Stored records
------------------------------
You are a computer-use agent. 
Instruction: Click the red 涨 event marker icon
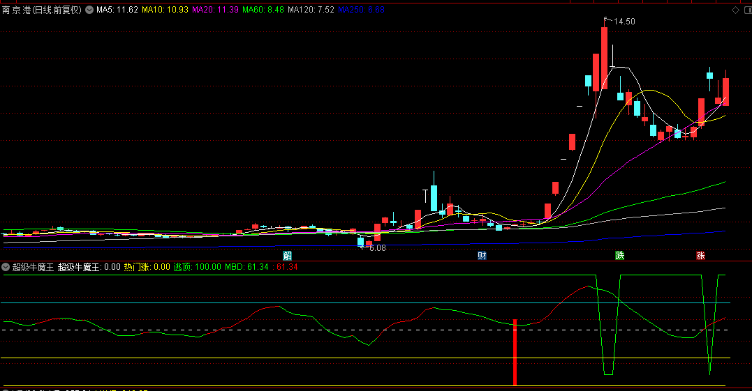pyautogui.click(x=700, y=256)
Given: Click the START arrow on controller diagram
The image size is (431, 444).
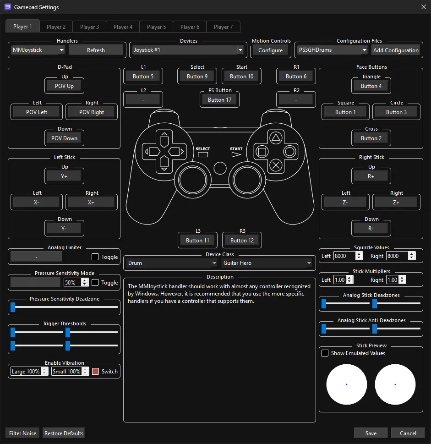Looking at the screenshot, I should tap(236, 154).
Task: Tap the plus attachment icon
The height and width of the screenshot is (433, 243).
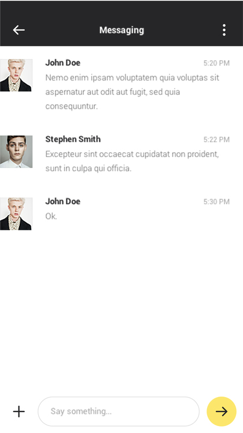Action: [19, 412]
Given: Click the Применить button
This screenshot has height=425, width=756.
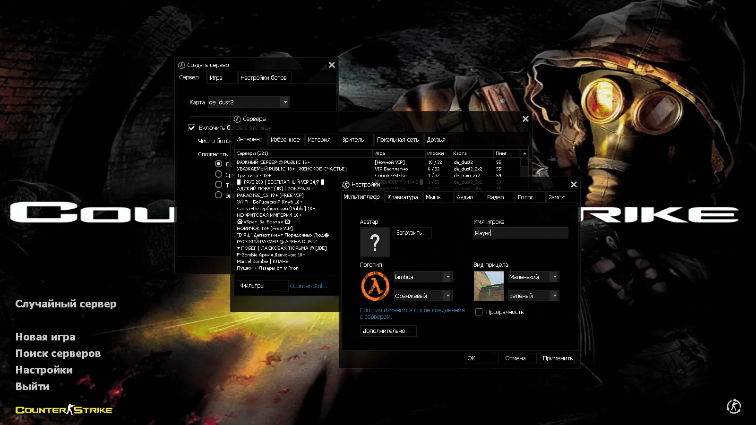Looking at the screenshot, I should (x=558, y=358).
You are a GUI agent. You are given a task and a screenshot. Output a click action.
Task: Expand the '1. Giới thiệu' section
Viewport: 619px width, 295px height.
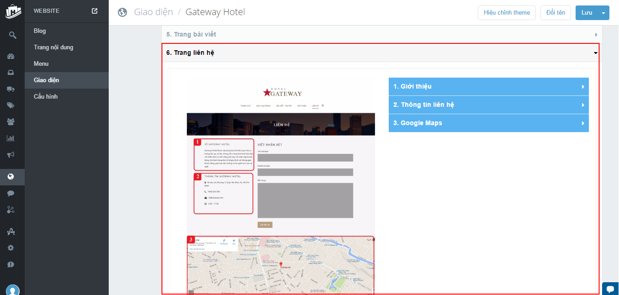[x=488, y=87]
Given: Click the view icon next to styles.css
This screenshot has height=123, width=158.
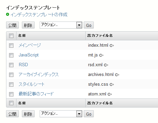Looking at the screenshot, I should coord(112,84).
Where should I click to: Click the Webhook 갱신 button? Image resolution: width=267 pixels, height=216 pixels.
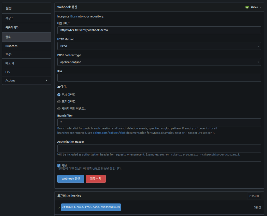coord(71,179)
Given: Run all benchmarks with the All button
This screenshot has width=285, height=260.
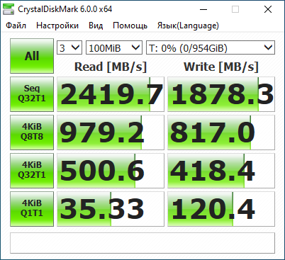Looking at the screenshot, I should (32, 56).
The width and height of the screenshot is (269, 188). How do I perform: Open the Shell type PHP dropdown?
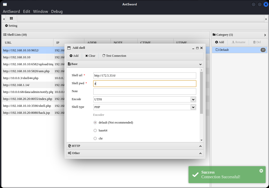193,107
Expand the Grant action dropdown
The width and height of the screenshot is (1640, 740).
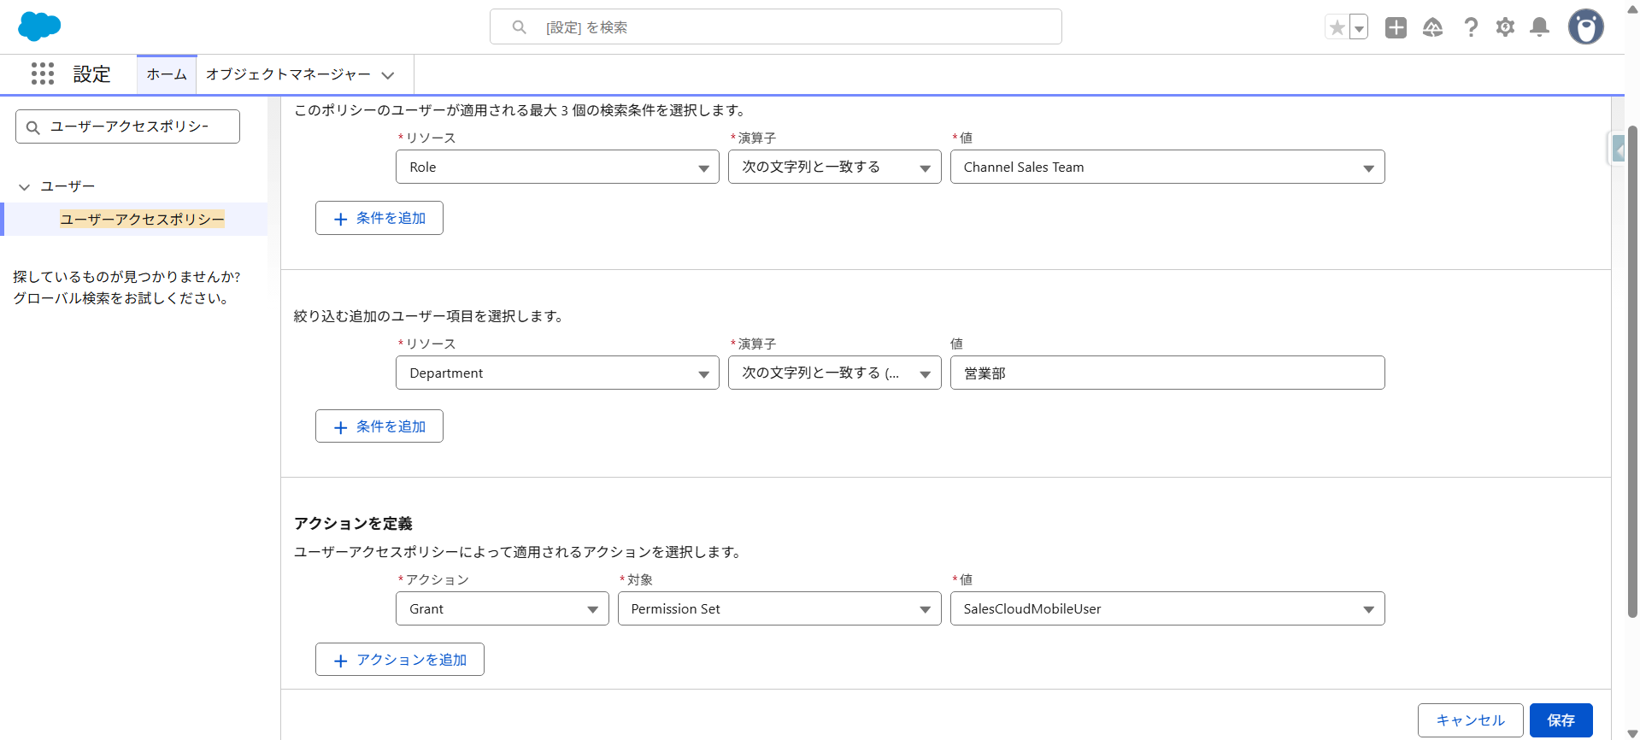coord(502,609)
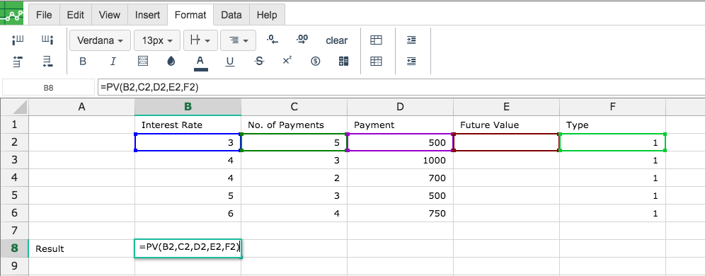Select column D header
705x276 pixels.
(400, 107)
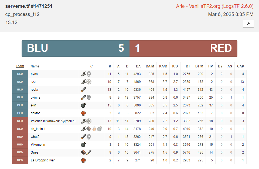This screenshot has height=169, width=259.
Task: Sort players by the DA/M column header
Action: tap(150, 66)
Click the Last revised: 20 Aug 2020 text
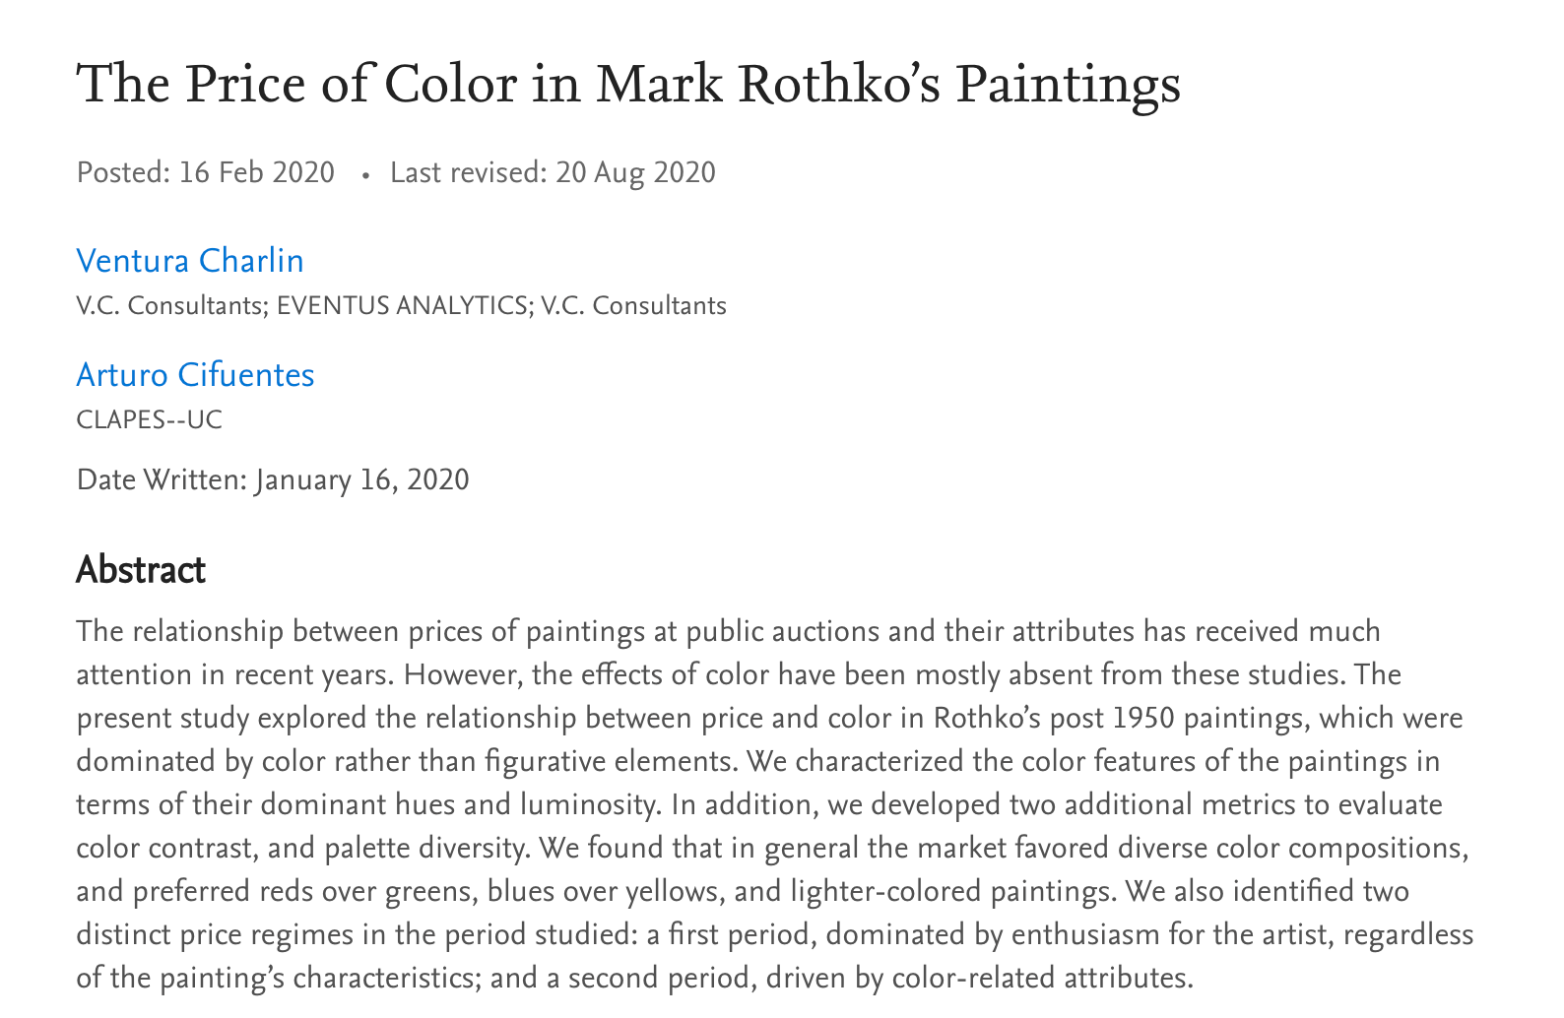 click(553, 173)
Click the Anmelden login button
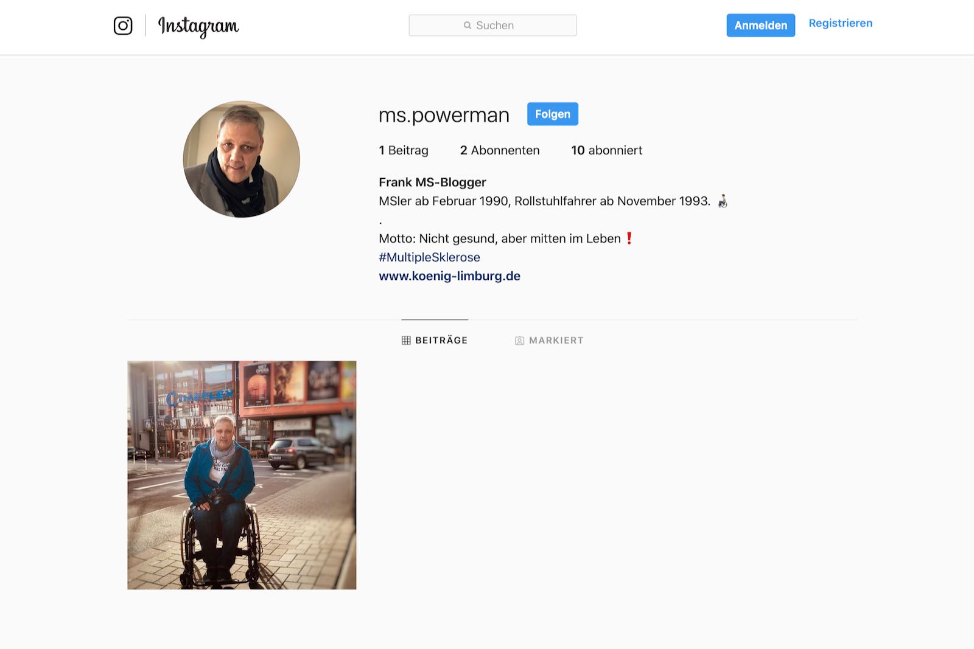 point(760,26)
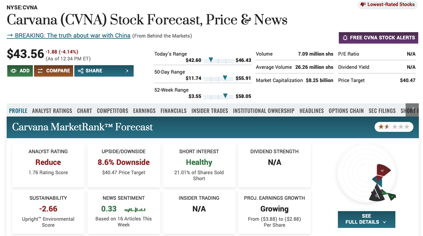Open the Short Interest Healthy card

(199, 165)
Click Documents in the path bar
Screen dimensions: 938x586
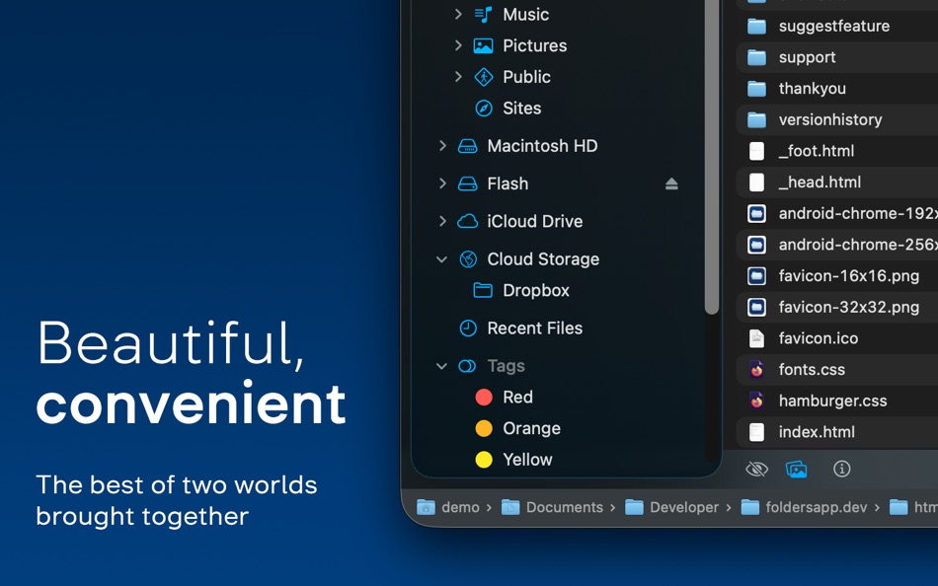[566, 507]
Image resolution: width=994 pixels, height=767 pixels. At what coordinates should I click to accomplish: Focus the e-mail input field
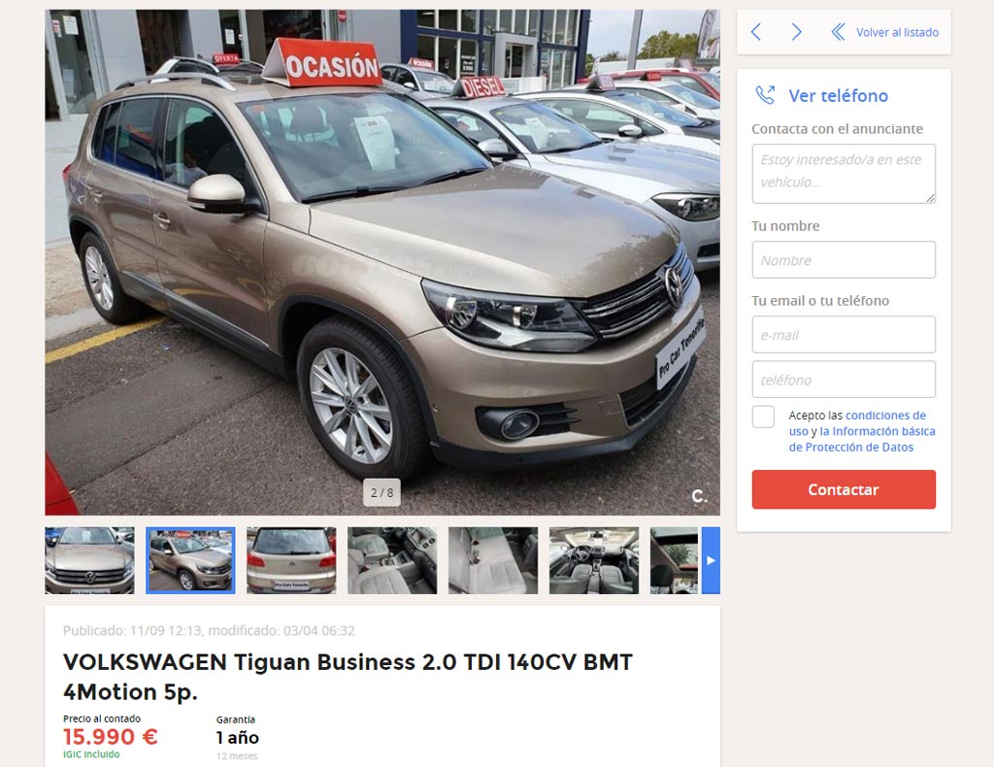[844, 335]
------------------------------
Your objective: Take the entries above and restate them word for word, minus their images.

Task answer:
You are a computer-use agent. 
Instruction: Click the red 涨 event marker icon
pyautogui.click(x=700, y=256)
Given: Click the START arrow on controller diagram
The image size is (431, 444).
Looking at the screenshot, I should tap(236, 154).
Task: Tap the plus attachment icon
The height and width of the screenshot is (433, 243).
Action: [19, 412]
Given: Click the Применить button
This screenshot has height=425, width=756.
Looking at the screenshot, I should (x=558, y=358).
You are a GUI agent. You are given a task and a screenshot. Output a click action.
Task: Expand the '1. Giới thiệu' section
Viewport: 619px width, 295px height.
[x=488, y=87]
Given: Click the view icon next to styles.css
This screenshot has height=123, width=158.
Looking at the screenshot, I should coord(112,84).
Where should I click to: Click the Webhook 갱신 button? Image resolution: width=267 pixels, height=216 pixels.
coord(71,179)
Given: Run all benchmarks with the All button
This screenshot has width=285, height=260.
Looking at the screenshot, I should (32, 56).
The width and height of the screenshot is (269, 188). How do I perform: Open the Shell type PHP dropdown?
193,107
Expand the Grant action dropdown
The width and height of the screenshot is (1640, 740).
coord(502,609)
Select column D header
705x276 pixels.
(400, 107)
This screenshot has height=169, width=259.
Task: Sort players by the DA/M column header
Action: tap(150, 66)
Click the Last revised: 20 Aug 2020 text
 click(553, 173)
Click the Anmelden login button
 point(760,26)
Open the Short Interest Healthy card

(199, 165)
Click Documents in the path bar
Screen dimensions: 938x586
[566, 507]
Image resolution: width=994 pixels, height=767 pixels. At what coordinates should I click to accomplish: Focus the e-mail input field
[844, 335]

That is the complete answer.